Queer is going to get completely ignored at the Oscars, even Daniel Craig’s hope of getting the 5th Best Actor slot is looking more likely to go to Jesse Eisenberg in A Real Pain, a much loved film that will likely score a Best Picture nomination, Best Supporting Actor for Kieran Culkin and Best Original Screenplay. Queer is so off-putting and has no traction at all. Starkey isn’t even in the conversation for a nomination; the critical response to Starkey’s performance is that, of course, he has potential but the film doesn’t give him anything to do other than be an opaque object of Craig’s affection. Gudagnino has taken Burrough’s spare novel about grief and addiction and turned it into a ludicrous fashion show on a runway of Edward Hopper-inspired sets and made it all about his usual theme of unrequited love with an impenetrable third act that, of course, his Challengers fanboys profess is beautiful and profound but resulted in walkouts at film festivals due to the sheer boredom and incomprehensibility of it. Otherwise, high points include the usual slow-mo entrances and exits (nobody actually has swagger in a Gudagnino film in real time). Burroughs wrote of pederasty not romantic love. Gudagnino would’ve done better to not associate his film at all with Burroughs - which seems to have restricted him and exposed his limitations - and just do the fashionable period thing he wanted to do with some age gap romance. Probably would’ve done better at the box office and would’ve met the small expectations of his fans.
But I agree, Drew Starkey has benefitted the most from this and has come out the best. (Better than even Craig, who the industry wants so badly to honour but not for this. Similarly to Sebastian Stan, he needs to make a film people actually want to see.) However, Starkey needs to get cast in something prestigious ASAP - and not some more Luca Gudagnino shit but a proper A-list director like Nolan or Spielberg. Otherwise, this attention will amount to nothing. And the film he’s making now - with Dan Stevens and a bunch of nobodies is straight to Netflix B-level crap, if it gets distributed at all.

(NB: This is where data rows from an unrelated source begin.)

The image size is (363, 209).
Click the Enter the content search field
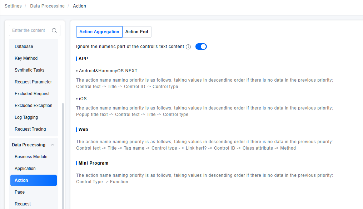30,30
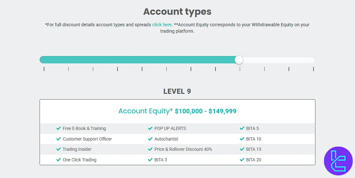Screen dimensions: 355x178
Task: Click the LEVEL 9 heading
Action: coord(177,91)
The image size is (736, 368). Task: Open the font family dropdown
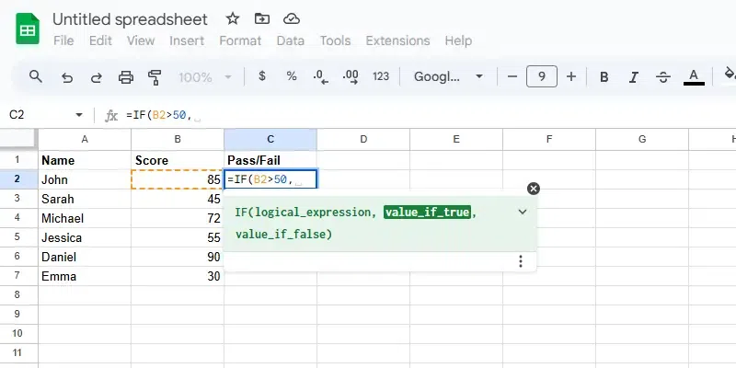pyautogui.click(x=448, y=76)
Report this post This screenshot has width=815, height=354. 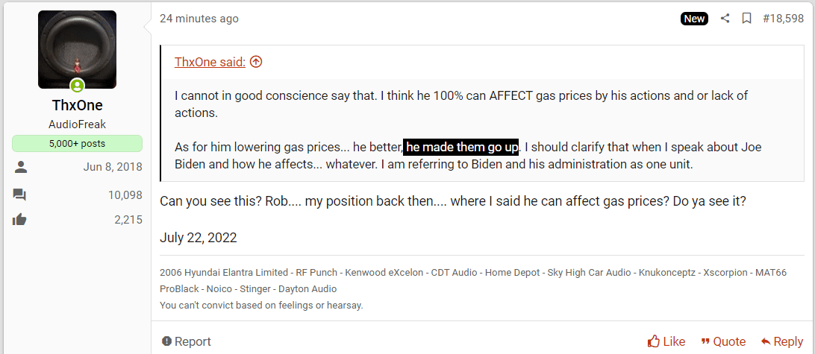(186, 341)
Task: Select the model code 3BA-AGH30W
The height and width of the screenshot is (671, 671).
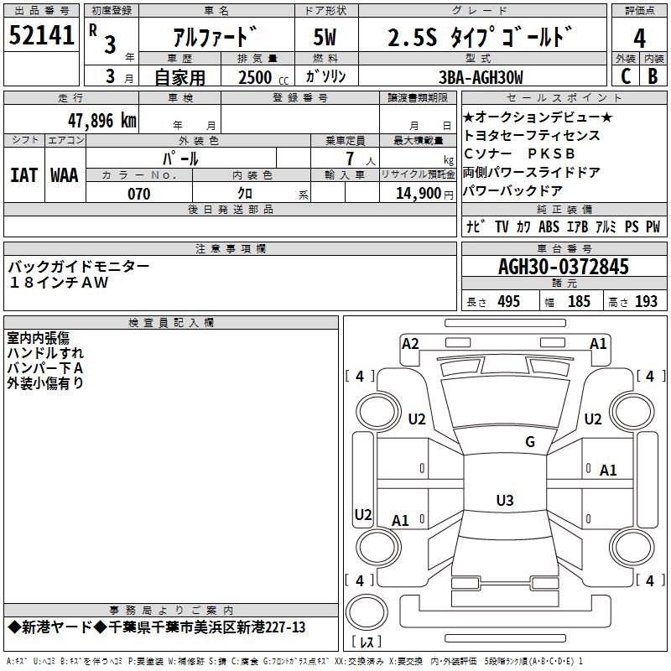Action: coord(481,77)
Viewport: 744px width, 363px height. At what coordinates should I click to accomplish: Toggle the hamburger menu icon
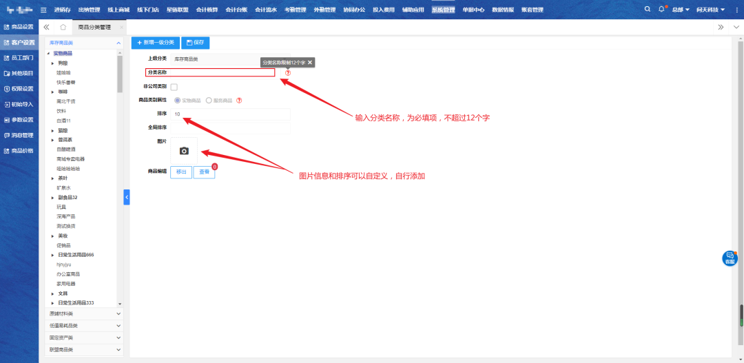coord(43,10)
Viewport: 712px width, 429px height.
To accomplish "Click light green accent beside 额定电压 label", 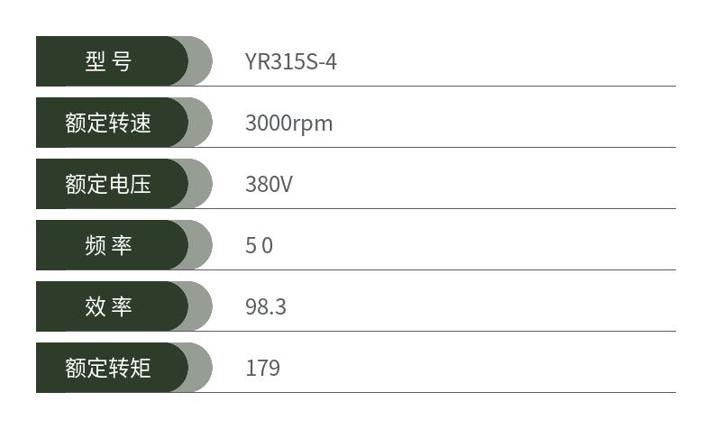I will (x=202, y=184).
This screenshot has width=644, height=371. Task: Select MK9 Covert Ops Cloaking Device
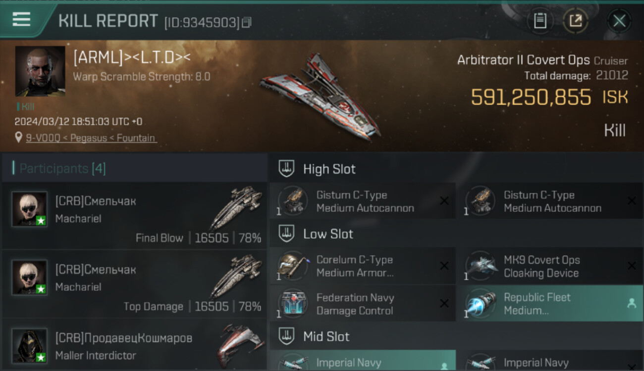click(550, 266)
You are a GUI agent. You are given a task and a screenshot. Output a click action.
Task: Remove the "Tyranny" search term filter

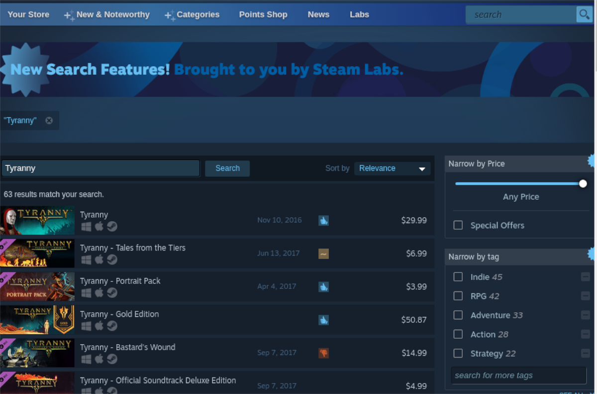[49, 121]
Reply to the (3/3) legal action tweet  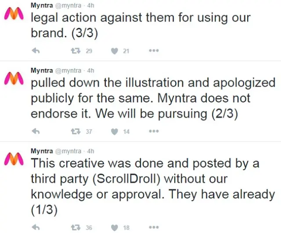point(37,51)
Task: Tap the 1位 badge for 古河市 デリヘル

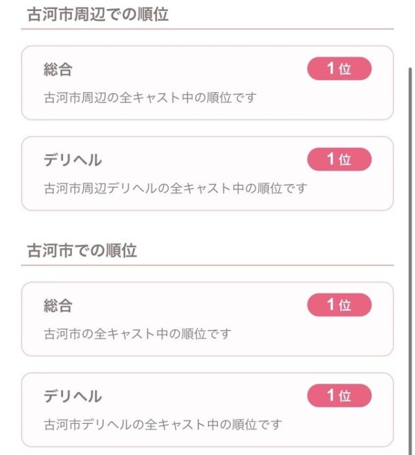Action: (x=339, y=396)
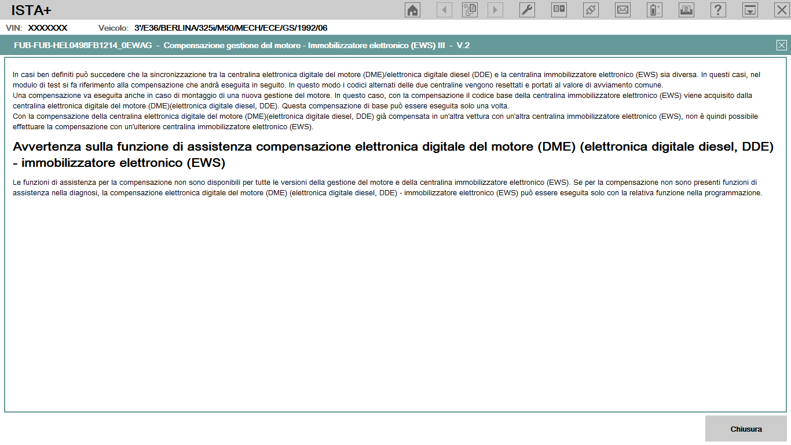Open the connection plug icon
Image resolution: width=791 pixels, height=445 pixels.
point(591,10)
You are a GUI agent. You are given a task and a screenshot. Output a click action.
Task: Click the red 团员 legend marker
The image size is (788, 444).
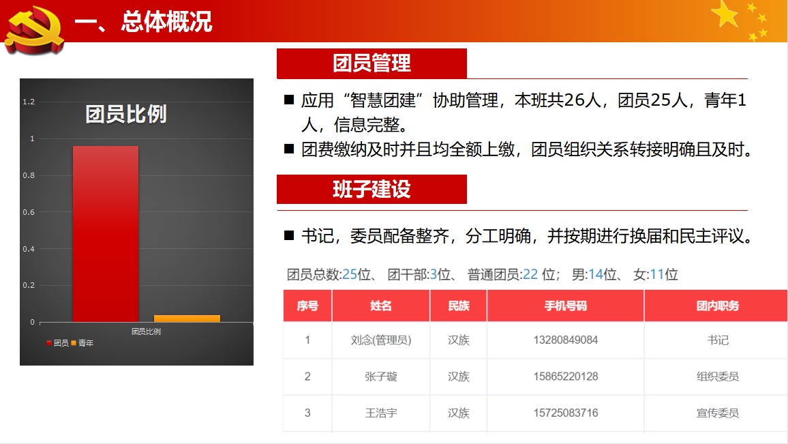point(49,343)
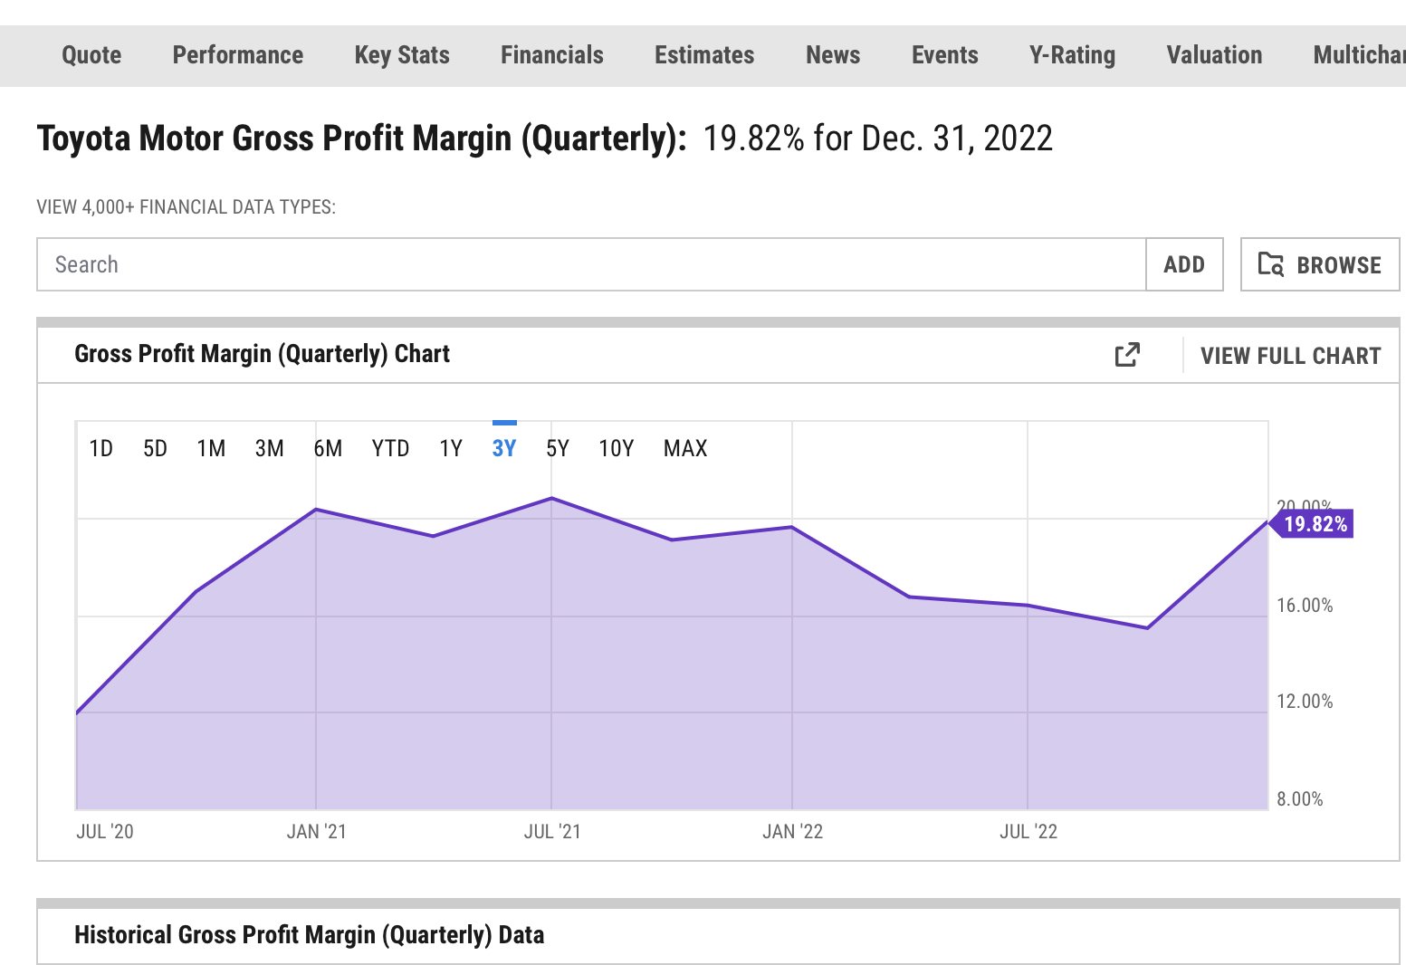Viewport: 1406px width, 965px height.
Task: Pick the 1D chart range
Action: pyautogui.click(x=100, y=448)
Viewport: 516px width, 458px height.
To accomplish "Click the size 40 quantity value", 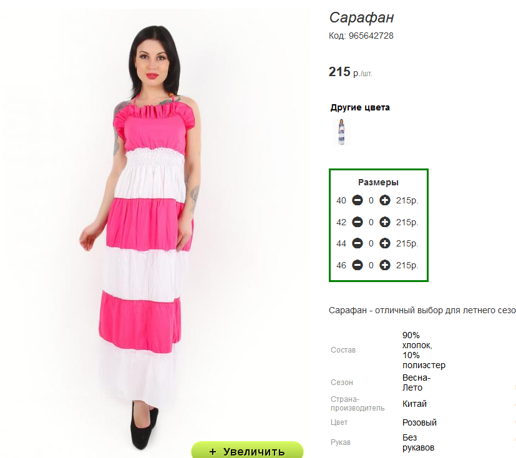I will point(371,200).
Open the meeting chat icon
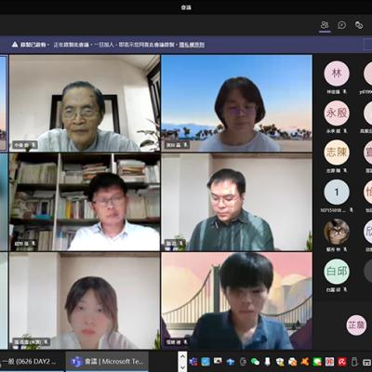 pos(342,25)
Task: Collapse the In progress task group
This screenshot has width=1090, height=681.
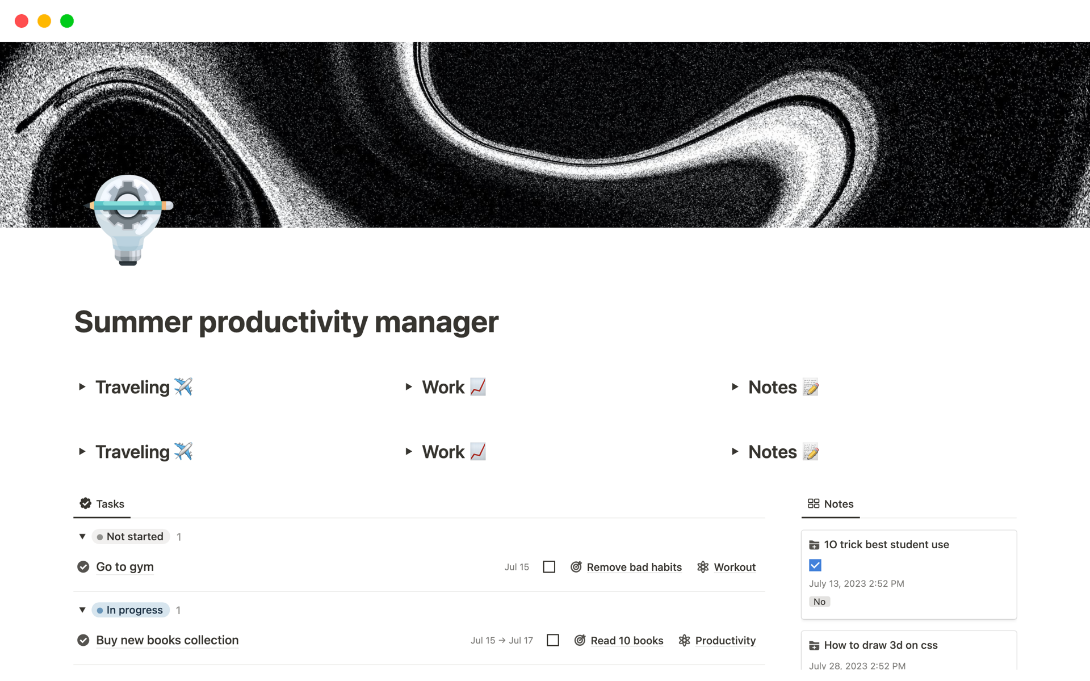Action: click(82, 610)
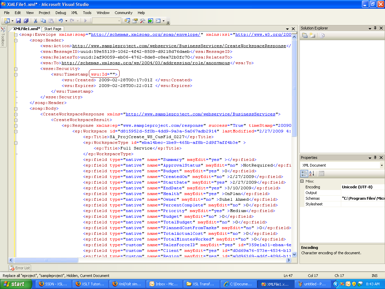This screenshot has height=289, width=385.
Task: Open the XML menu in the menu bar
Action: (x=74, y=13)
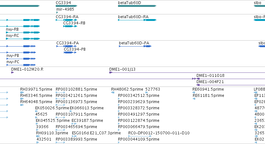Select the RH39971.5prime feature glyph
265x144 pixels.
tap(22, 92)
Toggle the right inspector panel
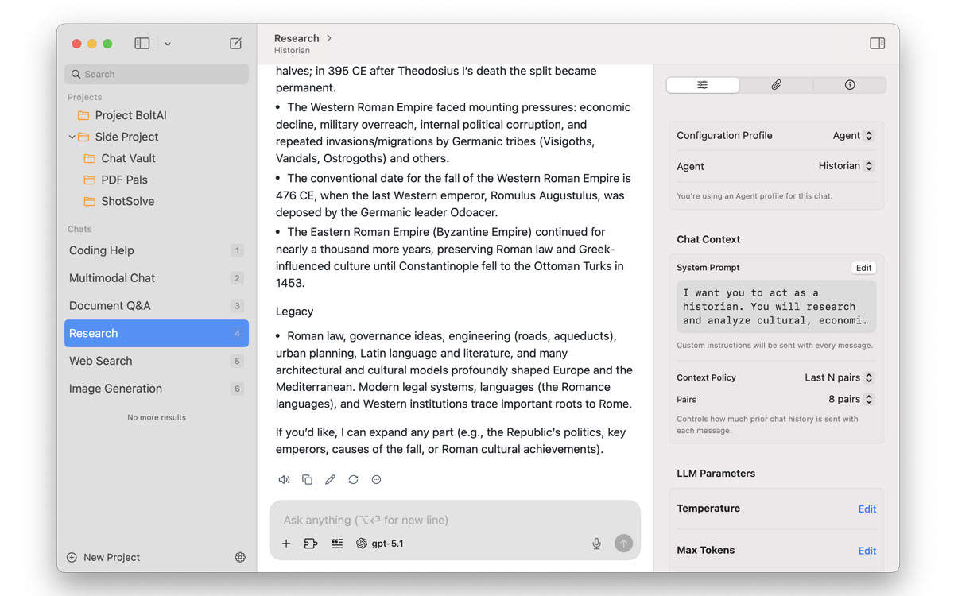This screenshot has width=954, height=596. click(x=877, y=44)
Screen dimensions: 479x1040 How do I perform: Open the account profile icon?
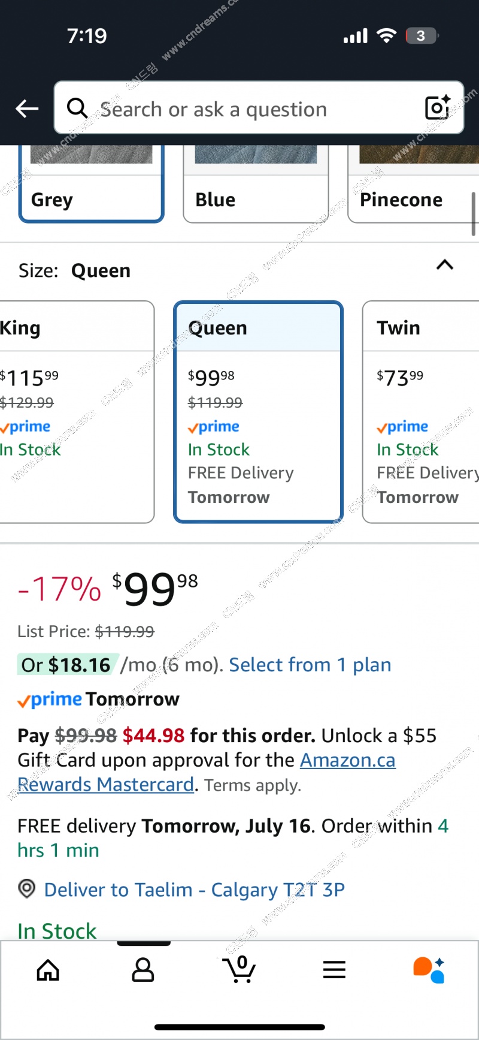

Because yeah, Starkey looks nice if a bit bland, but what he’s failed to do this far is assert much of a personality. He’s nice looking but is still being eclipsed by Luca and Craig - that’s all his interviews are about. Since nobody is actually going to see Queer, without a lifeline from an A-list director, he is very much in danger of being an also-ran, completely forgotten.
The reason you’re seeing him now, briefly, is because of who you’re not seeing: where is Daniel Craig? A24 has nothing to lose with Queer which has still failed to secure any international distribution beyond the UK (which A24 probably included for BAFTA consideration, Craig’s likely only hope outside of a GG nomination for Queer - but given the film’s title, not a dead cert with a British awards body). But it was CAA that negotiated the distribution just days before the world premiere at Venice where they faced a $50M film with one of their star clients finishing the festival without a distribution deal - the A24 imprimatur was set to counter the overall reception but was likely negotiated without any risk to the U.S. distributor. It’s Fremantle Europe that funded the film and they can’t find any distributors and no one wants to buy it. A24 has done little more than provide their logo and what little attention they’ve given it will quickly shift away to The Brutalist in a week or two, which is their real Oscar player. Craig’s only hope now is the very slim possibility of a critics group awarding him Best Actor - maybe National Society of Film Critics? Critics groups will start announcing their selections probably the end of next week. Queer will likely be streaming on VOD within weeks.
Good luck to Starkey, as much as anyone else, but the best thing he could do is book a prestige film project with a mainstream director, not a shallow stylist like Gudagnino.